でもあいつにはそれが分からないから、しばらくすると追いつかれて襟首を掴まれる。苦しいし、嫌だからバタバタ暴れたらごん、と頭を一発重いのが殴ってきた。
「たっ!」
「たわけっ!お前にかまっているひまはないのだ。」
さっき寝てたくせによく言う。要は俺が邪魔なくせに。ガレージの脇で捕まってしまい、そこには檻の格子のように背の高い向日葵がずっと列になって咲きそろっていた。その向こうは低い壁と遥か下から彼方へだだっ広い海が広がる。磯の香りがして鼻がむずむずした。こういうところから見上げる空はひどく真っ青で不思議な気分になる。自分の立っているところはこんな暗い影の中なのに、どうして見上げたら何もかも明るいんだろう。ぼうっとしていたらまた殴られた。理不尽。
「いたいっ!」
「帽子を返せ、謝れ。」
「どっちもヤダ!」
「もっかい殴るぞ!」
「それもヤダ!」
しばらくにらみ合い。俺は返したくなくて帽子をぎゅっと頭ごと押さえ込む。あいつは俺をじっと睨んでたけど、すぐ庭の方から親父の声がした。あいつの名前を親しげに呼んで、またテニスをしようと誘っている。当然あいつの顔色が変わって嬉しそうに振り返るとすぐ行きます、と丁寧に返事をした。それから忌々しげに俺を見返すと、あとで返せよ、と言って歩いていこうとしたからびっくりして俺は慌ててあいつの腕を掴んだ。
「な、なんだ。」
「ヤダ!」
「はあ?」
「行っちゃダメ!」
最初は俺の言ったことがよく分からなかったのかぽかんとしていたあいつが、段々面倒臭そうな表情をしだした。すごく馬鹿にしたような顔をされてムッときたけれど、とにかく今は行かせたくなかった。親父とばっかりずるい。そう思った。
「離せ、ナンジロさんが呼んでる。」
「ヤダ。」
「ヤダじゃない。」
「ヤダ!おれとテニスしろ!」
またあいつがびっくりした。素っ頓狂な声を上げた後、あいつは困ったように頭をかいてため息をひとつついた。その様子が不可解で、ねえ、と声をかけ直すと、やっぱり面倒臭そうな目がじろっと俺の方を向いた。
「それこそ嫌だ。お前、弱いんだろう。」
「あんたヘタくそのくせに。」
「お前よりましだ。ナンジロさんが言ってた。お前はだめだって。」
今度は俺がびっくりする番だった。親父が面と向かって俺にそんなことをいったことはなかった。いや、ふざけ調子で言うことはあったけれど、誰かにそう漏らしているとは思いも寄らなかった。それはかなりショックで、俺はついあいつの腕を離していた。けれどあいつはすぐに親父のもとへは行かなかった。しばらく黙ってそこに立っていて、俺の様子を窺っているらしい。しばらくそうしていると不意にあいつはちぇっと舌を打った。何が気に入らないのかガシガシ苛立たしそうに頭をかいて、俺は黙ってその音だけを聞いていたけれど、すぐにばしんと頭の天辺に衝撃を食らった。殴られた、のだろうか。顔を上げると気まずそうに目をそらしながら俺の頭に手を置いたあいつがいた。そして唸るように喋り出す。

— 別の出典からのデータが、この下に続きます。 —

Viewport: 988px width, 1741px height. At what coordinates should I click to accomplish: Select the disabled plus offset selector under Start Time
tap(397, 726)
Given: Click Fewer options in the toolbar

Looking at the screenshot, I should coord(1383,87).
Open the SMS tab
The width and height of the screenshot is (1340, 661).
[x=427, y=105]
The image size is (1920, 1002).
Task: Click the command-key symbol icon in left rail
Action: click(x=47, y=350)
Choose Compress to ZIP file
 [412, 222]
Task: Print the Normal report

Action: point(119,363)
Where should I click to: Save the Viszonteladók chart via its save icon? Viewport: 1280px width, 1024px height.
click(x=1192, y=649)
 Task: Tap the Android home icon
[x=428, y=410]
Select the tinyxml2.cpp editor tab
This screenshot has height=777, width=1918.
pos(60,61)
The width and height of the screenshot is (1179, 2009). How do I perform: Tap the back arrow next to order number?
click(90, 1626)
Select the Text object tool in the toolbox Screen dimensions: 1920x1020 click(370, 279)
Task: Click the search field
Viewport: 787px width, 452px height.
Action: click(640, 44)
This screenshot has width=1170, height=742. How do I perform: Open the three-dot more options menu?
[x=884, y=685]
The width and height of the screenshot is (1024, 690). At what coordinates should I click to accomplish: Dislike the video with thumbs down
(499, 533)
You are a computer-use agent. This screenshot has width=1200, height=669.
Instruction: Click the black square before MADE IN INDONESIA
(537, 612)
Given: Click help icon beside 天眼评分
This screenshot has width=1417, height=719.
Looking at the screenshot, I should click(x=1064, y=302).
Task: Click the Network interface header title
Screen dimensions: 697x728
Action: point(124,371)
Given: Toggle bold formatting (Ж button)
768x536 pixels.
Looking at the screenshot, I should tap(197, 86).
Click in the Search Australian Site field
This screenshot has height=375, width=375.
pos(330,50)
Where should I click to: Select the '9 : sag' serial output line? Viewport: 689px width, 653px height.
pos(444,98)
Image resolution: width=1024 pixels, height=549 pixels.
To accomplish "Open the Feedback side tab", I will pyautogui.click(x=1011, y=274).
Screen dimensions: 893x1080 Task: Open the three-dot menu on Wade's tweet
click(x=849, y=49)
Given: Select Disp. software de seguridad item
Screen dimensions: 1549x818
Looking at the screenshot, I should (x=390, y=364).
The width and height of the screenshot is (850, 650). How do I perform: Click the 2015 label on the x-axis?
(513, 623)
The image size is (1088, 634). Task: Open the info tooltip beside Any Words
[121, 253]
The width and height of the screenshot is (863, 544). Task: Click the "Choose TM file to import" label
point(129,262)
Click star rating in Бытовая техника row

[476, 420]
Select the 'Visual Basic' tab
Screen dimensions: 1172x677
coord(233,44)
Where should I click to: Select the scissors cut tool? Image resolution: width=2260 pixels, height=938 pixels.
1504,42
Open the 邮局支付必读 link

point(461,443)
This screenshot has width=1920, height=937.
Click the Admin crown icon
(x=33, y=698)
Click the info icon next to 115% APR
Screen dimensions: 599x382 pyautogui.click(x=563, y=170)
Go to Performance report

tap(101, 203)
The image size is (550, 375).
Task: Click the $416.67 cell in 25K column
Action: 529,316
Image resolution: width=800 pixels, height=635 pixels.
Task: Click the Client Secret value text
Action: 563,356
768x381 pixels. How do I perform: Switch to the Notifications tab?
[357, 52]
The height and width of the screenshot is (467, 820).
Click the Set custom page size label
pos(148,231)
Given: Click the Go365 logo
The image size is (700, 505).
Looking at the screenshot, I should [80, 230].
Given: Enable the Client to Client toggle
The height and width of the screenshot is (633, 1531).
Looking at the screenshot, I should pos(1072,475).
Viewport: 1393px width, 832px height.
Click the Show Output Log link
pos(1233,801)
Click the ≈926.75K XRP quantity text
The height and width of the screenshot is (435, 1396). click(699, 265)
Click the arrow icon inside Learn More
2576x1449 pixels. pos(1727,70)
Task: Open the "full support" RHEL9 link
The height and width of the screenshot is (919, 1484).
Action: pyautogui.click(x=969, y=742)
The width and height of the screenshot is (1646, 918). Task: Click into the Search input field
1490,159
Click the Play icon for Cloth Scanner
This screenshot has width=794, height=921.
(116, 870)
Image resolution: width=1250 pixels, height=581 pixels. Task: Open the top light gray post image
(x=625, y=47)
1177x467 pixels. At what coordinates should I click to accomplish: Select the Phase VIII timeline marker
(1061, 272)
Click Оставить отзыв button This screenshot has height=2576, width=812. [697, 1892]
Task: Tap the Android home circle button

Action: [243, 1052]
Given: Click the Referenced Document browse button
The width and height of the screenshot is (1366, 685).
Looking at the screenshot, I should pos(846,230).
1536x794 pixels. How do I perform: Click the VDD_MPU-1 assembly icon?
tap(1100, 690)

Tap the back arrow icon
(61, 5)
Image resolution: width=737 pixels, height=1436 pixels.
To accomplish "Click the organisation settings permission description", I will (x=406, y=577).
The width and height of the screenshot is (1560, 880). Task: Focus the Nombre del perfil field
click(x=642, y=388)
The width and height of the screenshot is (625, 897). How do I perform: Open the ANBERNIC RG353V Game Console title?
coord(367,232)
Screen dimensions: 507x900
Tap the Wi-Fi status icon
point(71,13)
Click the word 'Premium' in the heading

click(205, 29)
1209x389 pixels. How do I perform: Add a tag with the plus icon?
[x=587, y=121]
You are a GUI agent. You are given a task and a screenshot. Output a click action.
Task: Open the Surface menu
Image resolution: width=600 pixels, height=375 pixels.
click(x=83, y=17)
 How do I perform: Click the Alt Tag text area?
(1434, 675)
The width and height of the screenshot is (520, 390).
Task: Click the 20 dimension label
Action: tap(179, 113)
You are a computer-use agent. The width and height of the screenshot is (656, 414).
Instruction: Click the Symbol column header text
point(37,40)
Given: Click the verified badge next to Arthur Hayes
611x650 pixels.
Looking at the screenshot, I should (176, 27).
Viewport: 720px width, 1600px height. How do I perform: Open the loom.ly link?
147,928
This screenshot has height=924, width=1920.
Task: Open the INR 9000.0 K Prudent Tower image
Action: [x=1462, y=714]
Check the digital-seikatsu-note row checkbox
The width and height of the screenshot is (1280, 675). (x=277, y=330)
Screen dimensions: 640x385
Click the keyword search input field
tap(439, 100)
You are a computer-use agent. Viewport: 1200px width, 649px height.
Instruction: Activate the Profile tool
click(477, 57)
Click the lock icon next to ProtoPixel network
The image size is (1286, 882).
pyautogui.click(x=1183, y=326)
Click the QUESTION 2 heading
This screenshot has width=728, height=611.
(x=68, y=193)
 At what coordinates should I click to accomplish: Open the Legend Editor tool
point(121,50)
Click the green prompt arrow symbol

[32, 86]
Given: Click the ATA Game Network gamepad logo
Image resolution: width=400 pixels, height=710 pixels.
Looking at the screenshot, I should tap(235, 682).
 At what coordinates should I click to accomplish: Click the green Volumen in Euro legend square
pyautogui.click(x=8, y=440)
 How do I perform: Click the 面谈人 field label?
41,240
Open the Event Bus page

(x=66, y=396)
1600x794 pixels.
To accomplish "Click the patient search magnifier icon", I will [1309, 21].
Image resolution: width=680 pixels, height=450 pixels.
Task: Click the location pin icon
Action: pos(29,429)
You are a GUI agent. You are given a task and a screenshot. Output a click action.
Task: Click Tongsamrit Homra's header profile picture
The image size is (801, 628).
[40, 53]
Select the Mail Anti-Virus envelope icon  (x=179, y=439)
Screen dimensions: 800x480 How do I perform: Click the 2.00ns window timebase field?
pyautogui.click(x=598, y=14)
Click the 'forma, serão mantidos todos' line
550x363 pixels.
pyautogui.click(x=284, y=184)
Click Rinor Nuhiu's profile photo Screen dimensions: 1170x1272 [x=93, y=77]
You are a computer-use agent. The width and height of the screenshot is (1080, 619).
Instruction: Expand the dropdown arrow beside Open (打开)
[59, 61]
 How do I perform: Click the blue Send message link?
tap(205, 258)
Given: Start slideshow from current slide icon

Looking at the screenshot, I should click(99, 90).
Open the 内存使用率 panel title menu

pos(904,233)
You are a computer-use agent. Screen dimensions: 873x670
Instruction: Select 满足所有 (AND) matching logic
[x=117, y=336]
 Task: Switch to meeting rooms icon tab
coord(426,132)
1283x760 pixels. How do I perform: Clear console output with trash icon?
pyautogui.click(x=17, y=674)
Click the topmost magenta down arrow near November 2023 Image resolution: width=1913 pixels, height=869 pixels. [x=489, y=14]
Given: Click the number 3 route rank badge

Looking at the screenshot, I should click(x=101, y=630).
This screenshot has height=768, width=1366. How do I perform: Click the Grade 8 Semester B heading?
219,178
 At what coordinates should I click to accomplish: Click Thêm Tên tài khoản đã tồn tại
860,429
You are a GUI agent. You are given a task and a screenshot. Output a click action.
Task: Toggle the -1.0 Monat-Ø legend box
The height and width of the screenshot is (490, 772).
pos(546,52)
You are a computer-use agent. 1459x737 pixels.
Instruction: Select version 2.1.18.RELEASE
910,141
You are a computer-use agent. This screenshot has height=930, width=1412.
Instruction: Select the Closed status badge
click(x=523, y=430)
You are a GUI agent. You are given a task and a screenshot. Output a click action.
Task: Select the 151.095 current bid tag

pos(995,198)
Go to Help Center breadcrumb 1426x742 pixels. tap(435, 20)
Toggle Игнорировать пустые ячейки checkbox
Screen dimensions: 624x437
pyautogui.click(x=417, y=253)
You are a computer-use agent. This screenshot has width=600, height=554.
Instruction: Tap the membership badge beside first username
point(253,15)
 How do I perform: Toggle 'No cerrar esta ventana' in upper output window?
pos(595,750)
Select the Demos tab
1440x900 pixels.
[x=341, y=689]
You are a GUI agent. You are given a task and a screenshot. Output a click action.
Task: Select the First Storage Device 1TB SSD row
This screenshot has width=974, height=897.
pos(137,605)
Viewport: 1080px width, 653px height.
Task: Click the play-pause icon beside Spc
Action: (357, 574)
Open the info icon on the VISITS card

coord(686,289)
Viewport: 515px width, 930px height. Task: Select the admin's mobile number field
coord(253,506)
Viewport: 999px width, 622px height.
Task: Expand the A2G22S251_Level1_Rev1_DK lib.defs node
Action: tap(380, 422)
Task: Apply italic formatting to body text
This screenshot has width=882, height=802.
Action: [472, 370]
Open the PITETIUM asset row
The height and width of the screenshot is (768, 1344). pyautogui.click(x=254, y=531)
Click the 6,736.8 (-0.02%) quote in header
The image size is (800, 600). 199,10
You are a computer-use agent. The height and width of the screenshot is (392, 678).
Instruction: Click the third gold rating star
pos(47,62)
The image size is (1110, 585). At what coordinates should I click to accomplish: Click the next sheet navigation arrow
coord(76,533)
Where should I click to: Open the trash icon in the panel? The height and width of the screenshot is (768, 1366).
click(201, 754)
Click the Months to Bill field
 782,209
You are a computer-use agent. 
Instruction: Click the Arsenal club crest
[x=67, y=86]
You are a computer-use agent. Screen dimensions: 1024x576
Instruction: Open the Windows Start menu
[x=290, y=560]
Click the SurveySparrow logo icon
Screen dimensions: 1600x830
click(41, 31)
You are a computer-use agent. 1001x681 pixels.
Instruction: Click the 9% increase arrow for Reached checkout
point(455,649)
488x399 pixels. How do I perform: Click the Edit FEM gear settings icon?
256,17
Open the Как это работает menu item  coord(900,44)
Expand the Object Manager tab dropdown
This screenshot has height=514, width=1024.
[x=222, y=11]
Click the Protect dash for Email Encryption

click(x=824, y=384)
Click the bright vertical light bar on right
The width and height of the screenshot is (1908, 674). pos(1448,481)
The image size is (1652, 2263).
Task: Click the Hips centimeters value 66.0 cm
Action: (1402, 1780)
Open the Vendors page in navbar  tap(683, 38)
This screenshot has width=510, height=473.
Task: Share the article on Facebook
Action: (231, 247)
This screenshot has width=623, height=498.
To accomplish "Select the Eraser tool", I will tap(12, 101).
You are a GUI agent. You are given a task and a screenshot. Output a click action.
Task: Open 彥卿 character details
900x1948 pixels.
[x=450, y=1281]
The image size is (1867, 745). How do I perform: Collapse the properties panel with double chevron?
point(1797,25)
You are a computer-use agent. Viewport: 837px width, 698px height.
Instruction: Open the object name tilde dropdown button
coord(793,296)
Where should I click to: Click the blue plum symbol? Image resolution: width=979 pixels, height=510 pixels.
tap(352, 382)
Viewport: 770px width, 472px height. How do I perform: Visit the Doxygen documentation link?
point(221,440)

「だめ、っていうのは、違うぞ。そうじゃなくって、男ならいいけど女の子のことはよく分からないから、俺の好きにできない、しちゃいけないって、ナンジロさんは多分、お前のためにだめだって言っただけで、だから。」
まるで手探りするみたいに曖昧で、一生懸命親父の言ったことを反復するあいつ自身、その言葉の意味はよく分かっていなかったんだと思う。風が吹いて、向日葵がぐらぐら揺れて、檻は案外もろい。あいつのほっぺは真っ赤だった。仏頂面でそれだから何だかおかしくって思わずにやりと笑ったら、さっきまで慰めてた手で鉄拳が落とされた。俺はまた泣いた。でもさっきまでの涙より温かいように感じられた。

――――――
リョーマさんは南次郎の野望のために育てられている。